Here are some techniques you can try:
1. "Let's think step by step"
This technique sounds so simplistic that it's hard to believe it works. But just adding "Let's think step by step" to your prompt leads to an improvement. Wording the prompt this way makes the LLM formulate its response in a sentence or two rather than providing the response directly. It's as if asking the LLM to "show its work" leads it to reason more effectively.
2. Chain of Thought
Instead of asking the LLM to make up its own steps, like in the previous prompt style, Chain of Thought asks the LLM to go through a specific set of intermediate steps to get an answer. The catch is, you need to know the right steps in advance, so it doesn't work for all kinds of problems.
3. Tree of Thought
If the LLM doesn't know the path to follow to get the correct answer, or if there isn't one set way, Tree of Thought can come in handy.
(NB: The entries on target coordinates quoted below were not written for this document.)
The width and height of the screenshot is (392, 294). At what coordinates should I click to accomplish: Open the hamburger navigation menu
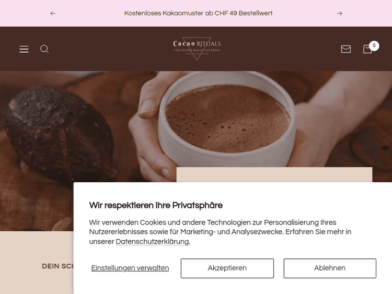pyautogui.click(x=24, y=49)
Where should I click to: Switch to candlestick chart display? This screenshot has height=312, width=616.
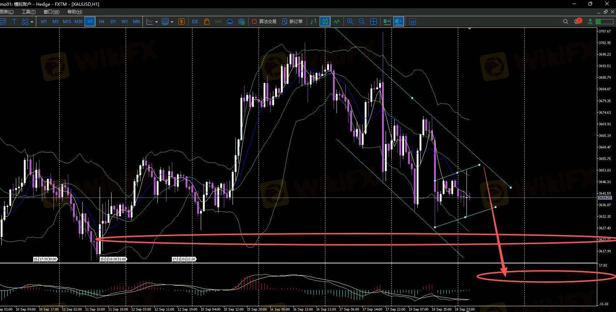[325, 22]
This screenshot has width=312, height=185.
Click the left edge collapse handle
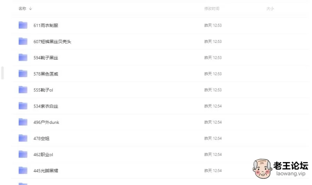pyautogui.click(x=2, y=73)
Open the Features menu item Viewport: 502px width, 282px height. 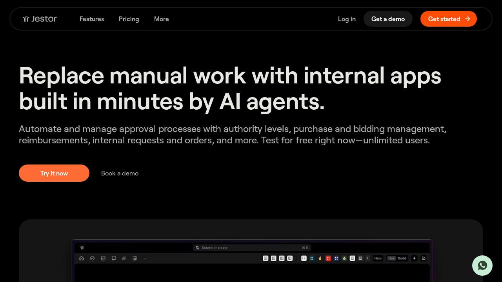pos(92,19)
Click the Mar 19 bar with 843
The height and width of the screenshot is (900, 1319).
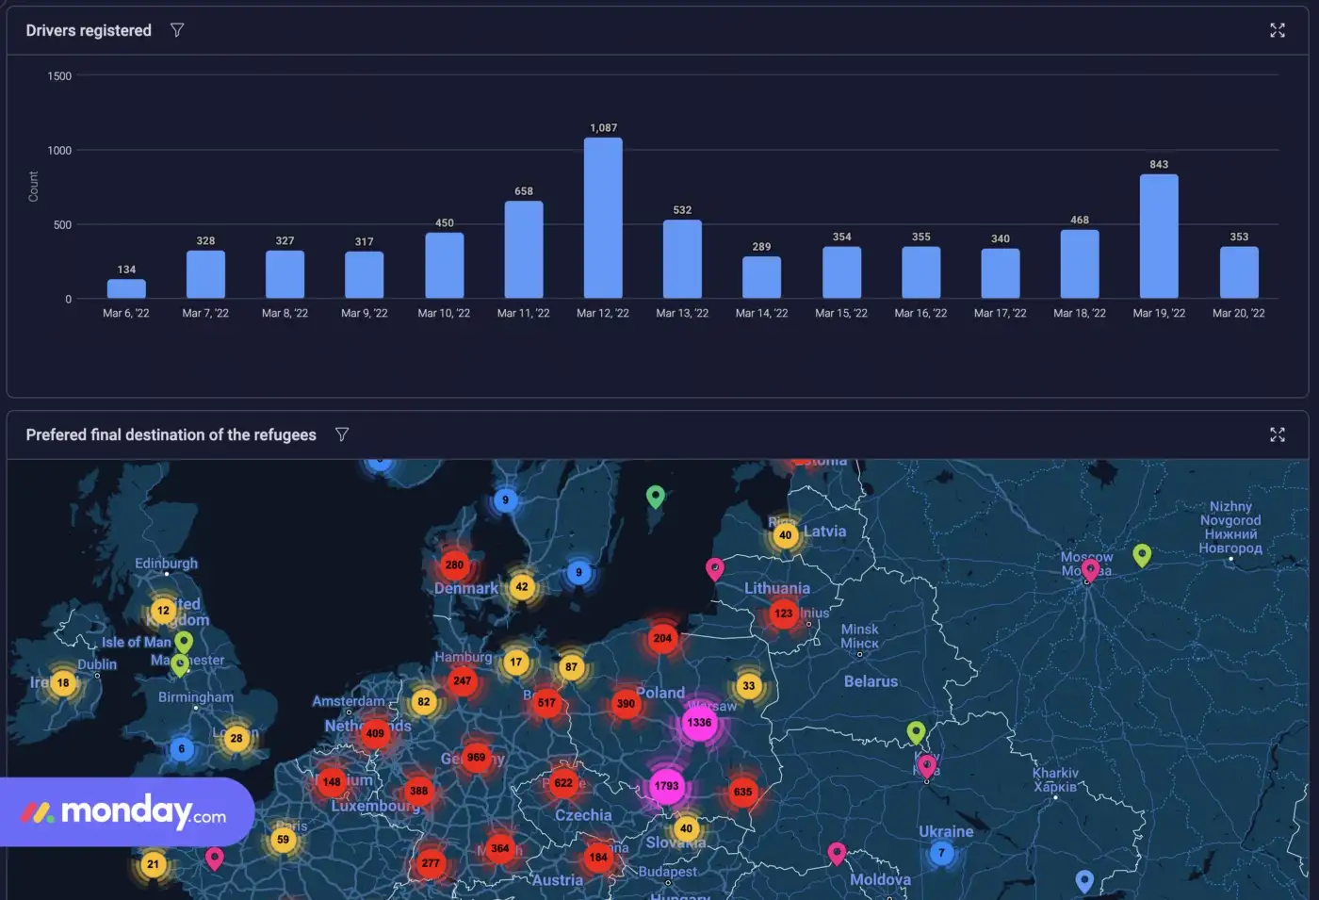point(1159,236)
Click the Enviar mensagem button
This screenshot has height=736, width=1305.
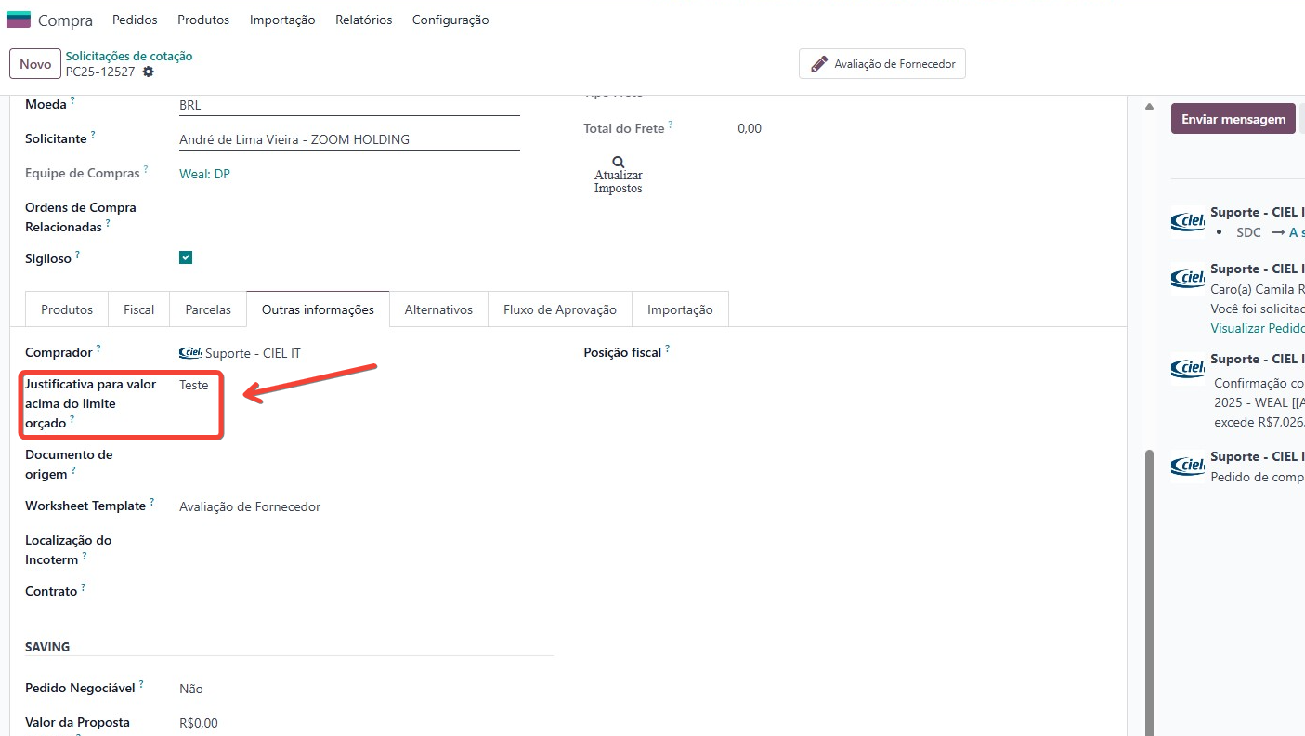(x=1233, y=119)
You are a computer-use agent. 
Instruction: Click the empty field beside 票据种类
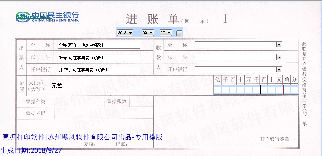click(78, 102)
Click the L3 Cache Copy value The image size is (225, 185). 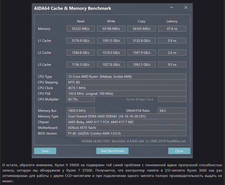(141, 65)
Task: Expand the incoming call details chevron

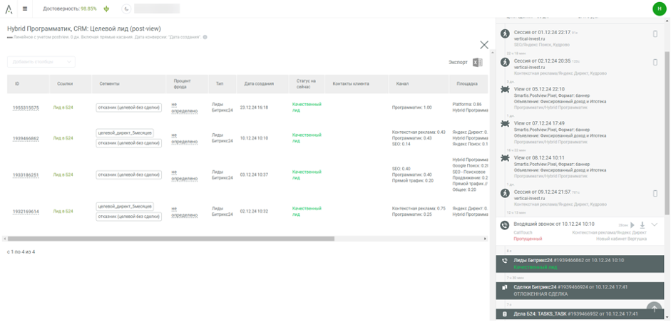Action: click(x=655, y=225)
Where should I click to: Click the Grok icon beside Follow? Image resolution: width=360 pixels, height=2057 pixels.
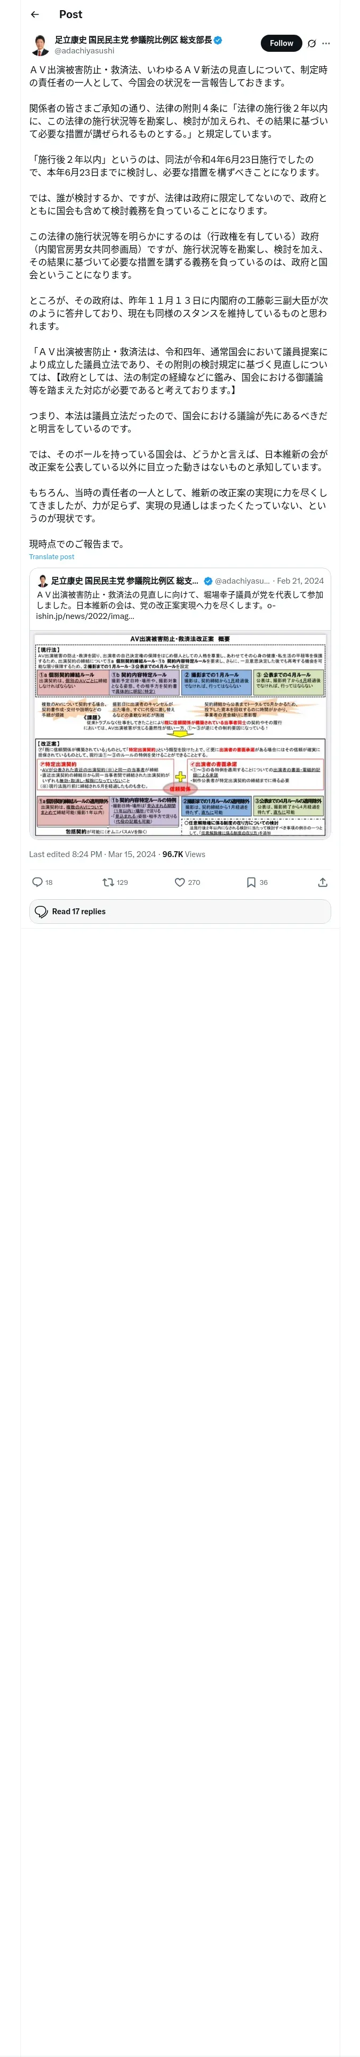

This prompt style elaborates on Chain of Thought prompting by encouraging the LLM to explore multiple options, and then backtrack if it hits a dead end.
4. Few-shot prompting
A fancy name for "Just give me some examples," few-shot prompting is a technique where you give the LLM a few examples of the reasoning and result you want it to calculate. It then takes these examples to attempt to solve the new problem.
5. Have it write computer code for the problem
It sounds complicated, but it's a simple concept: Ask the LLM to write and execute code to find the solution to the math problem. This plays to the strengths of LLMs—exact calculations can be done in a manner that produces consistent, accurate results, but the prompt can still be written in natural language.
While these prompting techniques can certainly boost LLMs' mathematical performance, they're not a silver bullet. They still require human oversight and often specialized knowledge to use effectively. This brings us to a crucial question: Is this as good as it gets, or can we expect LLMs to improve in the future?
Will ChatGPT eventually pass algebra?
Over the past few years, LLMs have been steadily improving, sometimes in remarkable ways. The way LLMs are trained is a hurdle to their math ability, but it doesn't mean that it's impossible for them to learn.
Researchers are constantly working on new techniques to improve LLMs' mathematical reasoning. These include incorporating symbolic reasoning systems, developing specialized math modules, enhancing training data with more mathematical content. And, as always, prompting techniques keep improving.
That said, for now, my suggestion is to rely on plugin tools if you want to do anything mathematical with high stakes. And as always, double-check the work because subtle errors can easily slip through if you aren't paying attention. Remember, even when LLMs seem confident in their mathematical answers, they can still make mistakes.